++++ Records supplied

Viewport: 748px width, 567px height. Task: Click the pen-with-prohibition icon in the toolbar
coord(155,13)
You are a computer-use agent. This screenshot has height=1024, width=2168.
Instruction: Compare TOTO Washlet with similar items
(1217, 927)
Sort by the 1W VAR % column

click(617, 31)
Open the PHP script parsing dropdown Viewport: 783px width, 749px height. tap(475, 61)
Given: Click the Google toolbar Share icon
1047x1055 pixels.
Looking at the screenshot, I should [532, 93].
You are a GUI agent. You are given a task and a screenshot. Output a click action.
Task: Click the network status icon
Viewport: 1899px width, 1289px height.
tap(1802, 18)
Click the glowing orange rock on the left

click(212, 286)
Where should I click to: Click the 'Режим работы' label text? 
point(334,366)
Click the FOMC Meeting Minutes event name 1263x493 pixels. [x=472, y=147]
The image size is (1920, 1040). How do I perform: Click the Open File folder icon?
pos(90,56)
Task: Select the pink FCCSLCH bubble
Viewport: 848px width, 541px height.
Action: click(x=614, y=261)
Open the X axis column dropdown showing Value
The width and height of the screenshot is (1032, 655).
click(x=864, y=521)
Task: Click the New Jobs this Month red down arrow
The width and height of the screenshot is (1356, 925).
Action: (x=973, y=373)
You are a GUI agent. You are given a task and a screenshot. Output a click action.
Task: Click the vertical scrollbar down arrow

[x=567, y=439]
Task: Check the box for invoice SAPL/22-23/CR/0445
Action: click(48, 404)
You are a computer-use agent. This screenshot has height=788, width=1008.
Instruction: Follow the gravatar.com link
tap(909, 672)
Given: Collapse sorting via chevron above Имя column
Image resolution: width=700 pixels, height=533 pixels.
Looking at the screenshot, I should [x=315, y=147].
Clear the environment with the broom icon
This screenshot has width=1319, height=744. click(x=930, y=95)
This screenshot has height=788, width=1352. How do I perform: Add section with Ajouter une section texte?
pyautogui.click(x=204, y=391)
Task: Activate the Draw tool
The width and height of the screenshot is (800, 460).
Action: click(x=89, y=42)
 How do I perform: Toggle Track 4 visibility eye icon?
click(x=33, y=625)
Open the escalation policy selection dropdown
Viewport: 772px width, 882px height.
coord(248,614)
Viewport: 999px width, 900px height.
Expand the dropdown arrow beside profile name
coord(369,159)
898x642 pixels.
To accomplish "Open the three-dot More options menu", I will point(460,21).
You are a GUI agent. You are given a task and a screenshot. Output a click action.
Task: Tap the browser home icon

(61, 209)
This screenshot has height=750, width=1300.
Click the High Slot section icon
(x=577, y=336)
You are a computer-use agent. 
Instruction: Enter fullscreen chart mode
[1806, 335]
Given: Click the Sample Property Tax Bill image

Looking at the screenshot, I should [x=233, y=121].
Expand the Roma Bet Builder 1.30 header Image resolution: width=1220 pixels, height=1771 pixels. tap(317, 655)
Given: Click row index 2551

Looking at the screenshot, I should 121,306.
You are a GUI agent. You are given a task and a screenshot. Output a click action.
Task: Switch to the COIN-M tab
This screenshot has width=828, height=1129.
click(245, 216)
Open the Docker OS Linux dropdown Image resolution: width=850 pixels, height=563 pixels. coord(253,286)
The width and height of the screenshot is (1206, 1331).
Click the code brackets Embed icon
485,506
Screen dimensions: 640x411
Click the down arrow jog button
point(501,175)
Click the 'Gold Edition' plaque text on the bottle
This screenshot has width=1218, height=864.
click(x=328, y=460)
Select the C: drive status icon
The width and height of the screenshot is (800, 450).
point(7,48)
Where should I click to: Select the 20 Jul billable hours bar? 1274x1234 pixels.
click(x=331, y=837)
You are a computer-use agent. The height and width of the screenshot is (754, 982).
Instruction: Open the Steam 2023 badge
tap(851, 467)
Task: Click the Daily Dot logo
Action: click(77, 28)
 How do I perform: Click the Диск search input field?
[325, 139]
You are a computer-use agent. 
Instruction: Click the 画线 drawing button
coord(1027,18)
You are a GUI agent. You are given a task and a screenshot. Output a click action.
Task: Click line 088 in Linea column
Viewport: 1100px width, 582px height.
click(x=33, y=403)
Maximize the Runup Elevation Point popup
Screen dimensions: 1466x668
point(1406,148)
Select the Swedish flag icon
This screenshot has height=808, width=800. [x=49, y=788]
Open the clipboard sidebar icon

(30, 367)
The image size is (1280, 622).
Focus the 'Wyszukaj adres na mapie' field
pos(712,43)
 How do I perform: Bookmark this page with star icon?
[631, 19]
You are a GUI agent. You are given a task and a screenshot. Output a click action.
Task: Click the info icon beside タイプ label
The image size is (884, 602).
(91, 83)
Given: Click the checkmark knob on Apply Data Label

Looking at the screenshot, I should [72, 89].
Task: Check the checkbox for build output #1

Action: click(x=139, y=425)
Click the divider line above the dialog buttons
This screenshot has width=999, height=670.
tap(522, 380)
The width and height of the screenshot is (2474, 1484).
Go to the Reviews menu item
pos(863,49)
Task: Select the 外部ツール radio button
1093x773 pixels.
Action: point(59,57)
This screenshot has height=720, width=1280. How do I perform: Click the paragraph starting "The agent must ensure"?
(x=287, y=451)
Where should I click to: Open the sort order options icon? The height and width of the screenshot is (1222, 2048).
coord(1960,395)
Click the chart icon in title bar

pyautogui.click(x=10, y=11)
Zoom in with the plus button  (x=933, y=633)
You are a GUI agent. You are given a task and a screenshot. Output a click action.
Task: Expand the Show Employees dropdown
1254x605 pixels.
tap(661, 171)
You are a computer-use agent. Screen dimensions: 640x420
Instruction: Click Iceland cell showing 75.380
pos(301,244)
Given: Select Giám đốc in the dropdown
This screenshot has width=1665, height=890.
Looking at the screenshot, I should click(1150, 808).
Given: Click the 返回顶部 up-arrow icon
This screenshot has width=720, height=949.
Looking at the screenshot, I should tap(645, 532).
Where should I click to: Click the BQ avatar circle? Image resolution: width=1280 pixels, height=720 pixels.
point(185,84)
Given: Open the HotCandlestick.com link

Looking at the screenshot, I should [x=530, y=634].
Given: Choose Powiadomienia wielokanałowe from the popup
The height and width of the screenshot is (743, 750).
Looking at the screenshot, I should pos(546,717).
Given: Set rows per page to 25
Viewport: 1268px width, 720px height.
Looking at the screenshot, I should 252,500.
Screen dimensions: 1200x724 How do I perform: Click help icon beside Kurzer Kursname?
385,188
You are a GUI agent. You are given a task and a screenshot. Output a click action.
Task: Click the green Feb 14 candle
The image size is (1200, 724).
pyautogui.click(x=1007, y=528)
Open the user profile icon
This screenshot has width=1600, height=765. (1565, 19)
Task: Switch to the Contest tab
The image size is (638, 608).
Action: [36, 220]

++++++++

**Problem to work on:**
The expected result is every line from the material above that includes "Switch".

**Result for this exercise:**
Task: Switch to the COIN-M tab
Task: Switch to the Contest tab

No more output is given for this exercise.